できれば通える距離内で脳に詳しい神経専門医を探し、すぐに予約を取るようにする。
※専門医は予約が取りにくいため、できるだけ早めに連絡をした方が良い
(1ヶ月、2ヶ月先になることも多い)
若くて体力があれば、放射線治療も視野に入れる
脳腫瘍の治療のひとつに、放射線治療がある。
軽い麻酔と絶食が伴い、その回数も多いため、年齢が若く「闘うパワー」があれば検討するかもしれない。
放射線治療を受けたからといって必ずしも予後が良いとは限らないが、発作を防ぐことは期待できるからだ。

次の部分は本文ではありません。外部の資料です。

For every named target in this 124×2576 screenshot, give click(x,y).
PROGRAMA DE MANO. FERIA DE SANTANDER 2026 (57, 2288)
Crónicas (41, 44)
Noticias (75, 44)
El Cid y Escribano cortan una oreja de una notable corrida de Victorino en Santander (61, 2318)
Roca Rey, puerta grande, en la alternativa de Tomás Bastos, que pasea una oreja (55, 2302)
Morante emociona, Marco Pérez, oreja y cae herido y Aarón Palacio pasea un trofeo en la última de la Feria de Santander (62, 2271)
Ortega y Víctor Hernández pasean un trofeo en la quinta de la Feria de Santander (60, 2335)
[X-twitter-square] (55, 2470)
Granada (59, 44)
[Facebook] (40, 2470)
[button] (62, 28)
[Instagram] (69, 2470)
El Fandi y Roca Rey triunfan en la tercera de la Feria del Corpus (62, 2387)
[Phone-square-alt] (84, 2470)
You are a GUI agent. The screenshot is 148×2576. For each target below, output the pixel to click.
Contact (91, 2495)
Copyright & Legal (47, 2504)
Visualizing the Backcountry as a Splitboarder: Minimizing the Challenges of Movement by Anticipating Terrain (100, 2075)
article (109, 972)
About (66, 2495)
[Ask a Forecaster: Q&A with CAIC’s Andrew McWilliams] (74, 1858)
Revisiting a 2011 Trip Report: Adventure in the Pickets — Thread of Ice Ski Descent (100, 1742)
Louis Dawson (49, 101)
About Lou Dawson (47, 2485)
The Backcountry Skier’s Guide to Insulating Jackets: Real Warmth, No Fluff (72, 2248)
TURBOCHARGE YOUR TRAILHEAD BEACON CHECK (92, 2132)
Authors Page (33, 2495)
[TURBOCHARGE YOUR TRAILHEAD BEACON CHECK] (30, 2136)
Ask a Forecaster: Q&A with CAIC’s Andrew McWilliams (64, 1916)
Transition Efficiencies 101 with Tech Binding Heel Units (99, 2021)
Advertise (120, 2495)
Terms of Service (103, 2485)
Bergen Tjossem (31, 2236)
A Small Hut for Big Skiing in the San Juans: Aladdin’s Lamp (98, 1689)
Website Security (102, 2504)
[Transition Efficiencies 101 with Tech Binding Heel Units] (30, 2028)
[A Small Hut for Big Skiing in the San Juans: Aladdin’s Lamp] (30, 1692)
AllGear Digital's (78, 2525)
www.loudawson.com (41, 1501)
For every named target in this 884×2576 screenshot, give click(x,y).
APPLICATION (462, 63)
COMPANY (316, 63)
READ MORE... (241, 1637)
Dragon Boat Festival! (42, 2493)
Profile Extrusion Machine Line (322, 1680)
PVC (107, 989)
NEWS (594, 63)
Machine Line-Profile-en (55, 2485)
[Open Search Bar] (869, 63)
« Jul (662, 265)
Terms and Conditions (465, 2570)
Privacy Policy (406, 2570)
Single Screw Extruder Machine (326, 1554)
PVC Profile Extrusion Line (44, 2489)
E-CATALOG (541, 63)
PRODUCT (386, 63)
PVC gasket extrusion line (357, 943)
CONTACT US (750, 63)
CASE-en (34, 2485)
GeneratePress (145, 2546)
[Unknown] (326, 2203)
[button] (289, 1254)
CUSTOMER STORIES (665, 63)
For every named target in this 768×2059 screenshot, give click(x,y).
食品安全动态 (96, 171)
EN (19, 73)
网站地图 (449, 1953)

しかしこればかりは、「その時」が来ないとわからない。
その時の愛犬の状態、自分たちのライフスタイル。総合的な判断が必要になりそうだ。
家族が選んだ治療法は、すべて「正解」である

脳腫瘍でジュブを亡くしたとき、もちろん後悔もあった。
「もっと早く気づいていれば」
「もっと自分に知識があれば」
「もっと早く、あの先生に出会っていれば」
「もっと」を考えればキリがない。
そんなときに心を救ってくれたのが、病気と闘うフレブルオーナーさんたちだった。
いろんな病気を患う子がいて、どのご家族も悲しみを堪えていっしょに闘っている。
選んだ治療法は人それぞれ。
明るい未来を想像しながら、目の前の現実を受け入れて、必死に闘うご家族の姿。
何度も悩み、たどり着いた治療法が、間違っているはずがない。
「家族が出した答えは、全部正解なんだよ」
そんなふうに言ってくれている気がした。
だから、今病気と闘う人も、愛犬が旅立ってしまった人も。
絶対に自分を責めないでほしい。
フレンチブルドッグはあんなに個性的で、誰ひとり同じ子なんていない。
だから同じ病気を抱えていても、まったく異なる症状が出ることもある。
愛犬を一番よく知っているのは、そのご家族。
「うちの子のために選んだ治療」は、誰がなんと言おうと正解なのです。
おわりに
今回お伝えしたのは、いち飼い主としての意見です。
私には医学的な専門知識がありませんので、あくまでも一つの意見として捉えていただければ幸いです。
そしてこれからもフレンチブルドッグのために、実体験や取材を通して得た情報をお伝えしていこうと思います。
それが、自分にとっての幸せですから。